Suppose I have an algorithm that does the following in python with pytorch. Please ignore whether the steps are efficient. This is just a silly toy example.
def foo(input_list):
# input_list is a list of N 2-D pytorch tensors of shape (h,w)
tensor = torch.stack(input_list) # convert to tensor.shape(h,w,N)
tensor1 = torch.transpose(tensor,0,2).unsqueeze(1) # convert to tensor.shape(N,1,h,w)
tensor2 = torch.interpolate(tensor1,size=(500,500) # upsample to new shape (N,1,500,500)
def bar(input_list):
tensor = torch.stack(input_list) # convert to tensor.shape(h,w,N)
tensor = torch.transpose(tensor,0,2).unsqueeze(1) # convert to tensor.shape(N,1,h,w)
tensor = torch.interpolate(tensor,size=(500,500) # upsample to new shape (N,1,500,500)

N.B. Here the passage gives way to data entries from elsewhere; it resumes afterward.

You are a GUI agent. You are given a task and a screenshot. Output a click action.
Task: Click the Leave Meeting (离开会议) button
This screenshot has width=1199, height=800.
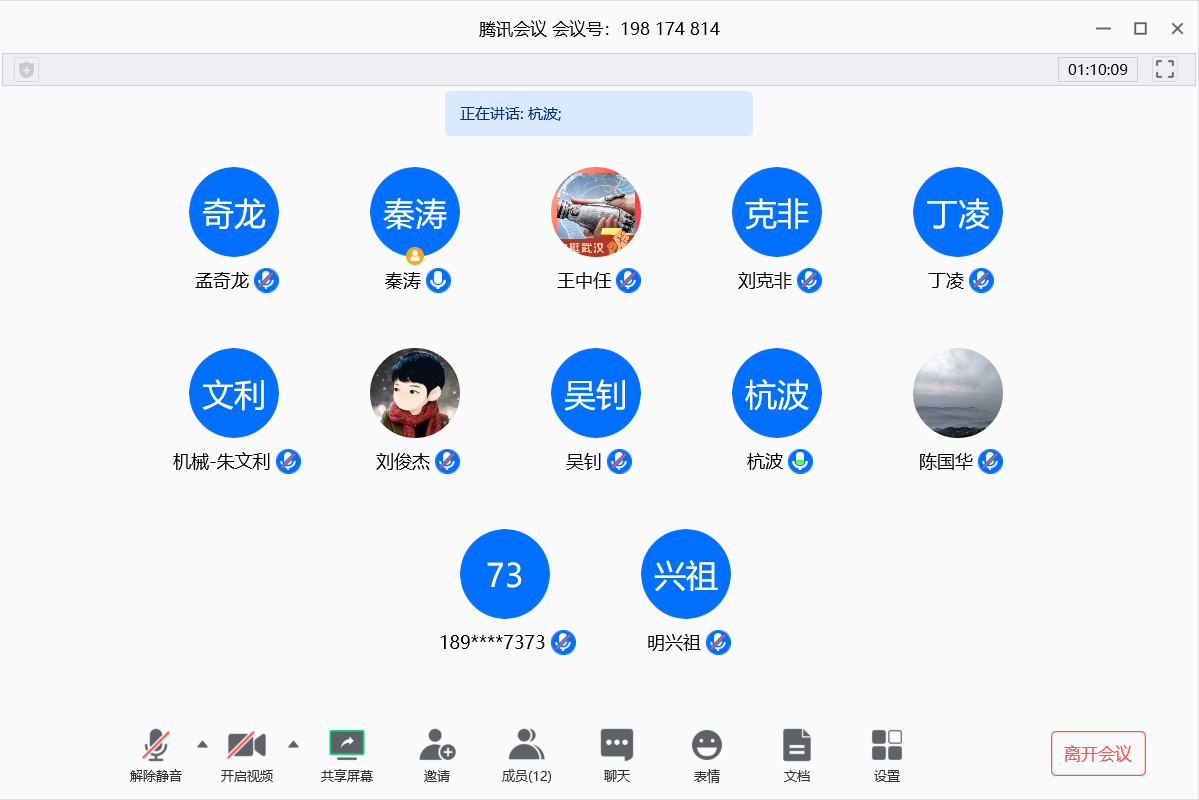point(1097,754)
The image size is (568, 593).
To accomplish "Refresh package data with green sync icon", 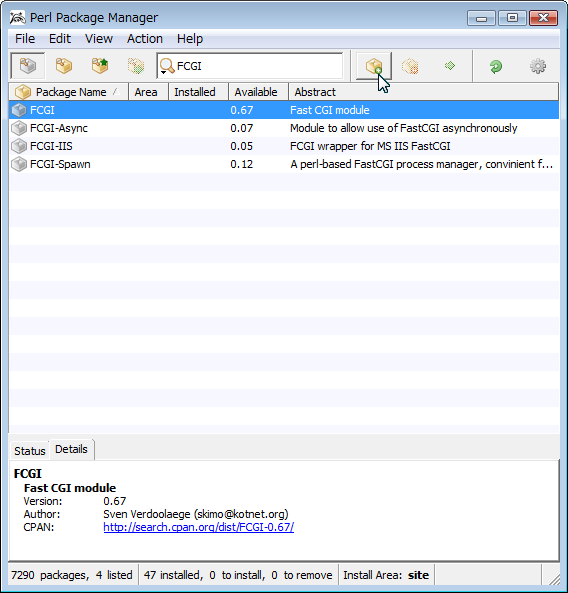I will pos(496,66).
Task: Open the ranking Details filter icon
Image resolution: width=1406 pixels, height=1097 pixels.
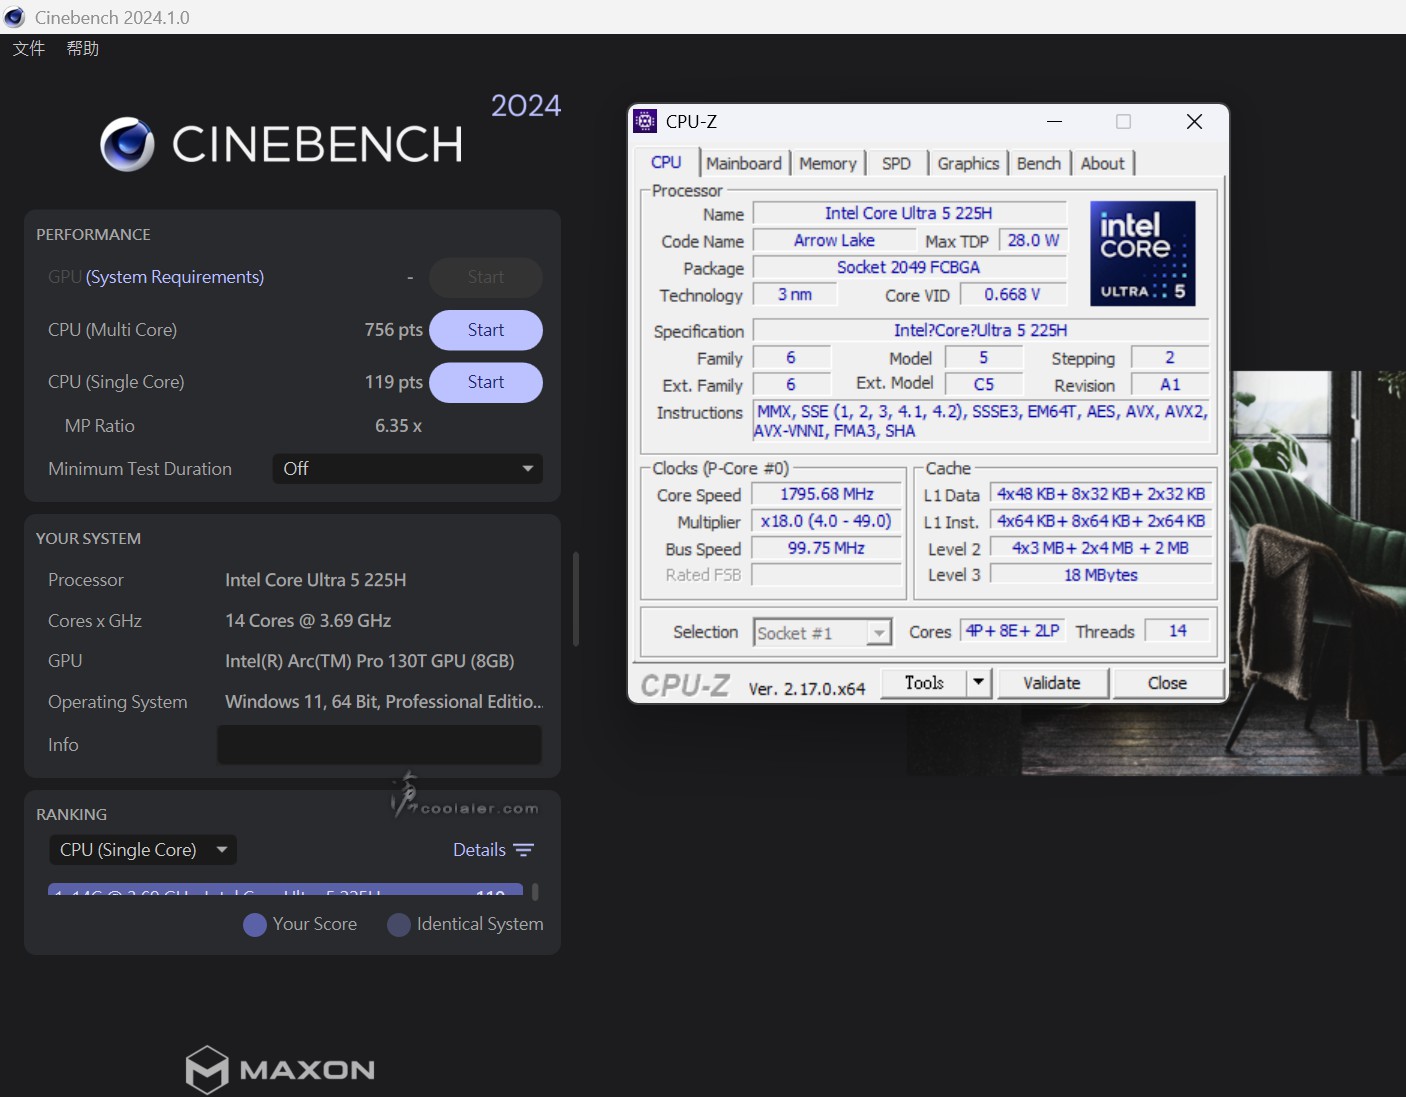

My question is whether it makes more sense to use method foo()
or bar()
or if it doesn't matter. My thought was that I save memory by rewriting over the same variable name (bar
), since I will never actually need those intermediate steps. But if the CUDA interface is creating new memory spaces for each function, then I'm spending the same amount of memory with both methods.